• The task
Copy out the entries that follow exactly, leaving every picture behind.

• Data supplied
____

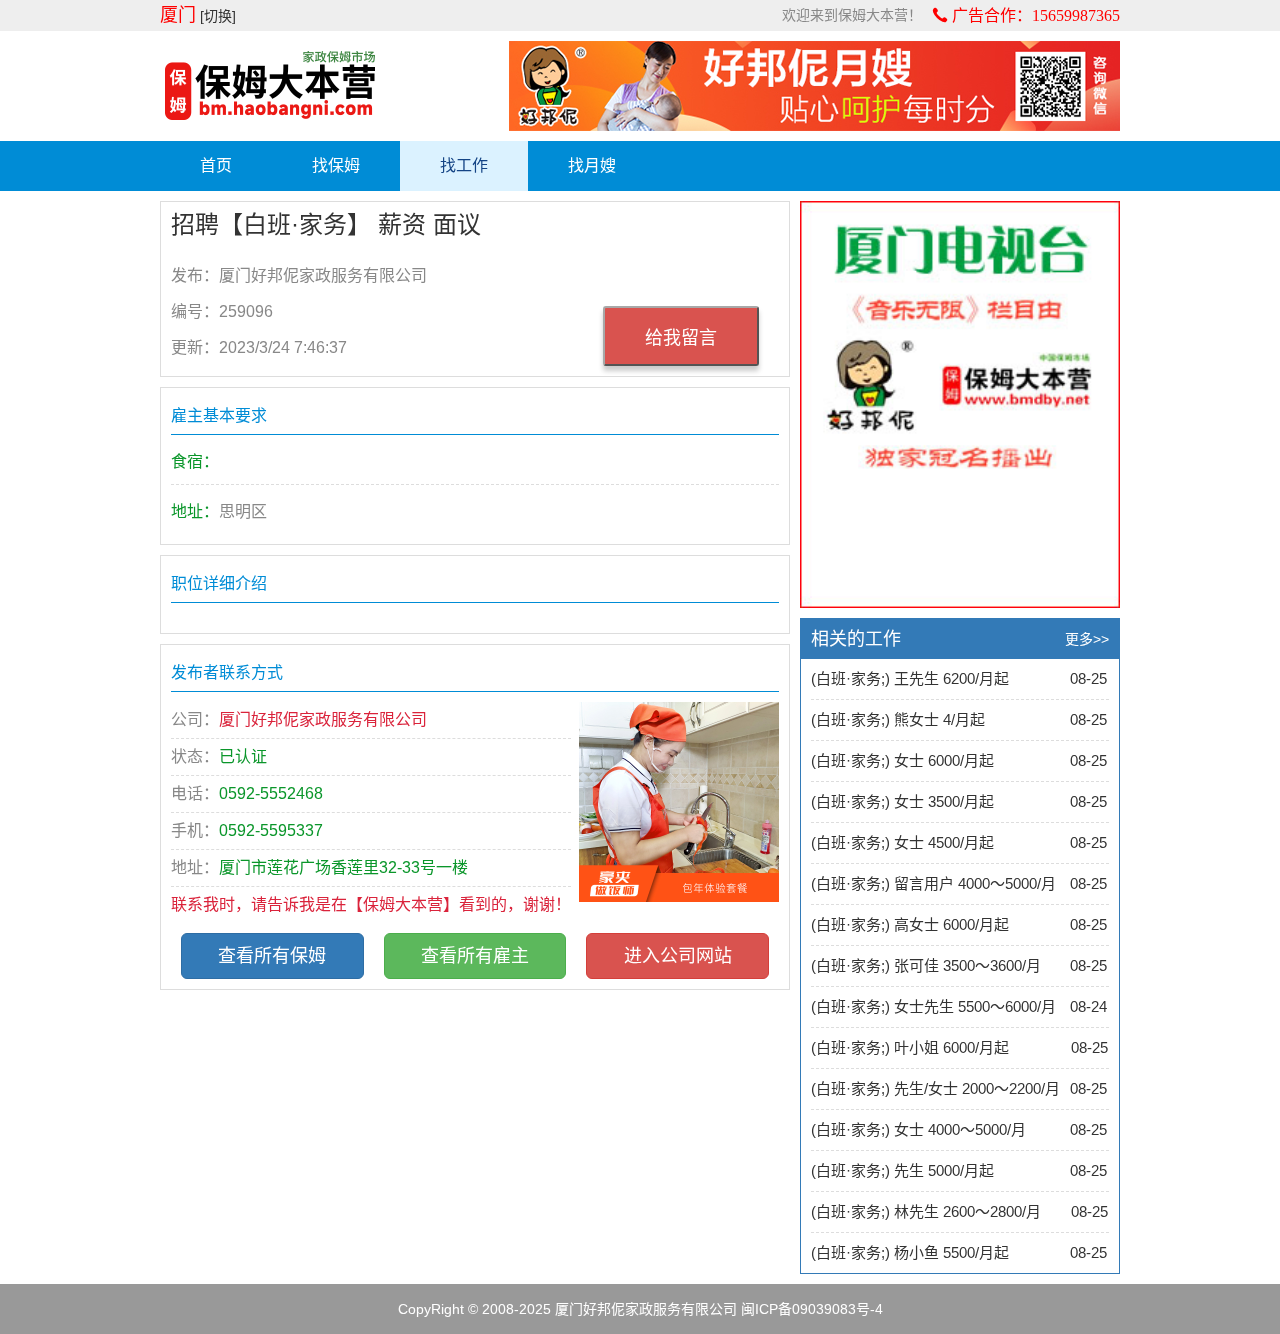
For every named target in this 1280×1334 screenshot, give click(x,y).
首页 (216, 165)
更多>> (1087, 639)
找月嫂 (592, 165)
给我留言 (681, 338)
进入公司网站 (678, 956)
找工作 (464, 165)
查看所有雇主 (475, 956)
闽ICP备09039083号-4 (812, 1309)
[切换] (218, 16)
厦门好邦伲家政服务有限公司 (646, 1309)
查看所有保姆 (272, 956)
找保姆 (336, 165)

____

• Exercise result
For every named target in this 1280×1334 screenshot, give click(x,y).
首页 (216, 165)
更多>> (1087, 639)
找月嫂 (592, 165)
给我留言 (681, 338)
进入公司网站 (678, 956)
找工作 (464, 165)
查看所有雇主 (475, 956)
闽ICP备09039083号-4 (812, 1309)
[切换] (218, 16)
厦门好邦伲家政服务有限公司 (646, 1309)
查看所有保姆 (272, 956)
找保姆 (336, 165)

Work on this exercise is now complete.